## [WHAT THE TASK ASKS]
Copy the records from the very first line through the line that contains "This image has", including that line, and leave the pictures out.

## [AVAILABLE RECORDS]
*-*-*

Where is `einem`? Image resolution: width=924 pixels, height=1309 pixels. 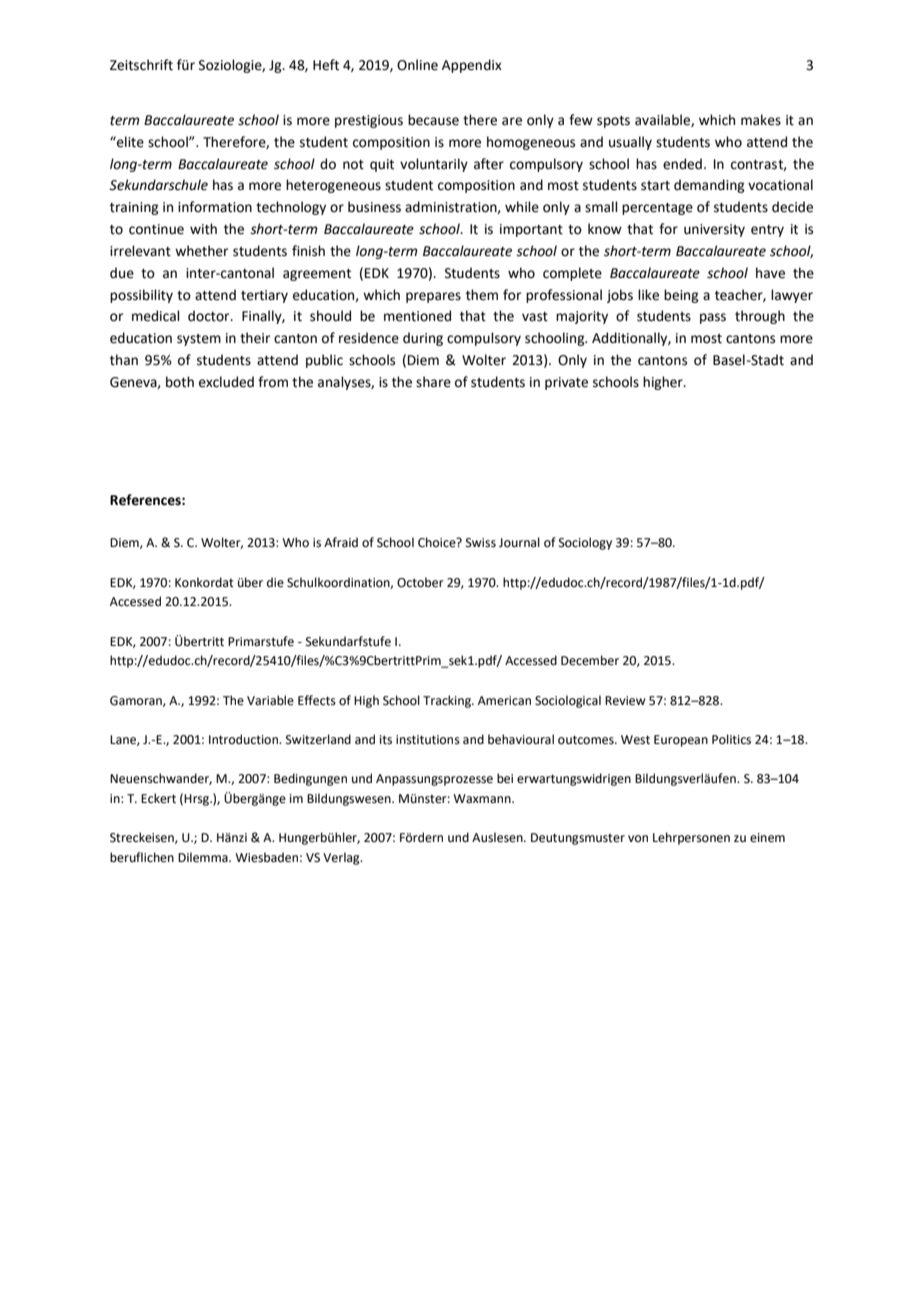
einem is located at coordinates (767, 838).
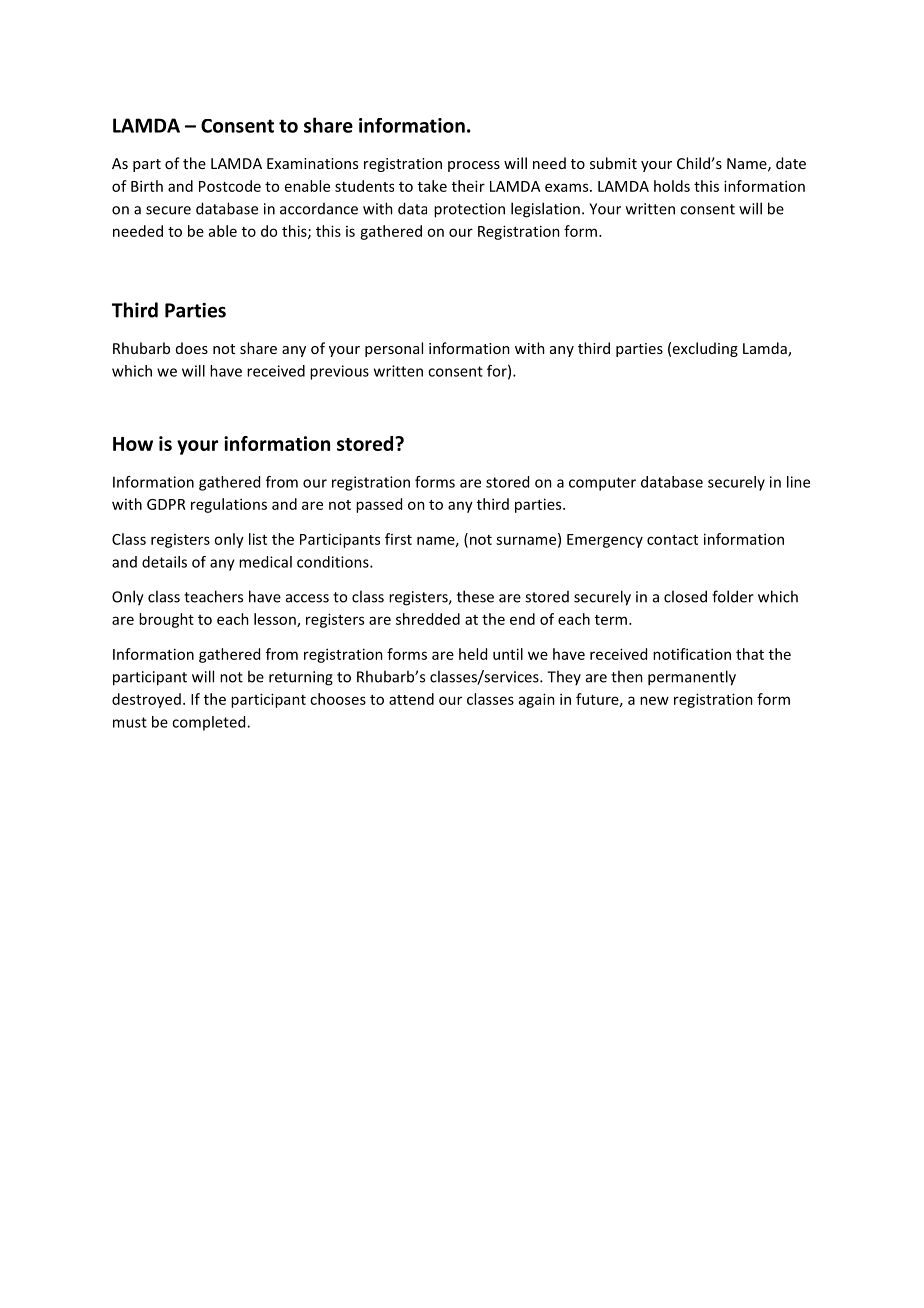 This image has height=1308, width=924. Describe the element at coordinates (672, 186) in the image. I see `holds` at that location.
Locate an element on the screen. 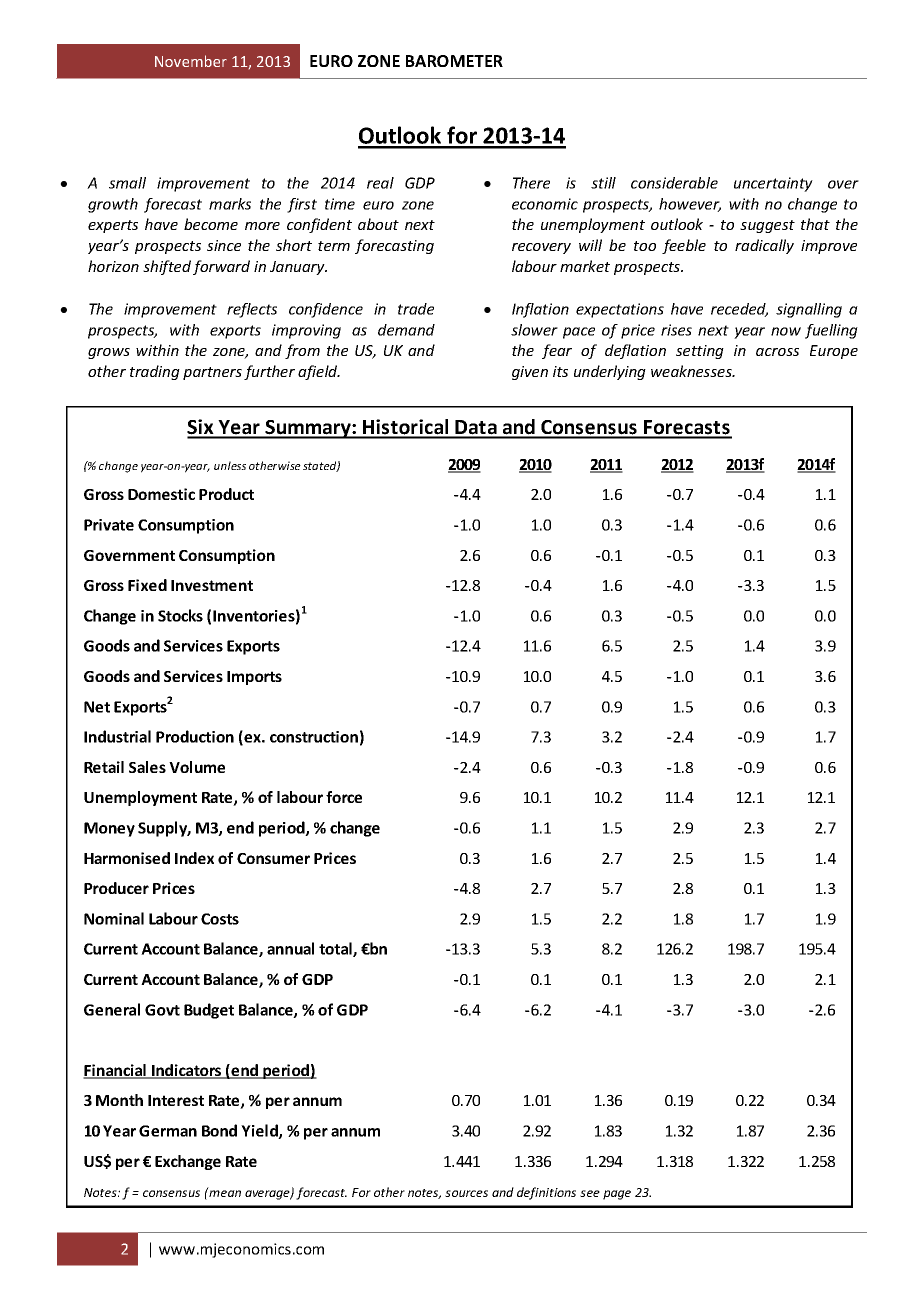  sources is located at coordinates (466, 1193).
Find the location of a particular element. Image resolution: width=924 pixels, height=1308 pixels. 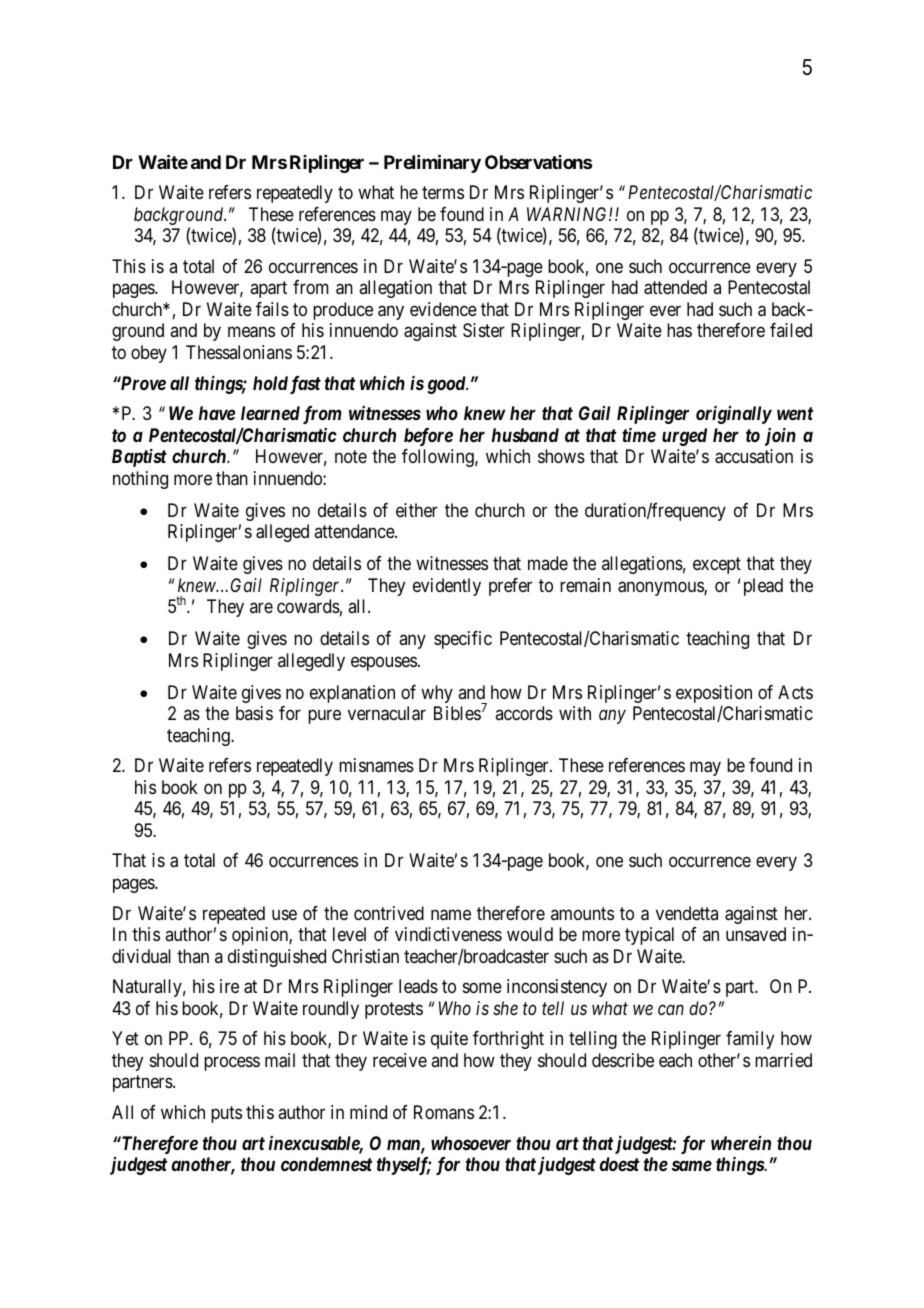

*-*-*

## [FINAL ANSWER]
Where is `einem`? Image resolution: width=924 pixels, height=1309 pixels. 
einem is located at coordinates (767, 838).
 This image has height=1308, width=924. Describe the element at coordinates (672, 186) in the image. I see `holds` at that location.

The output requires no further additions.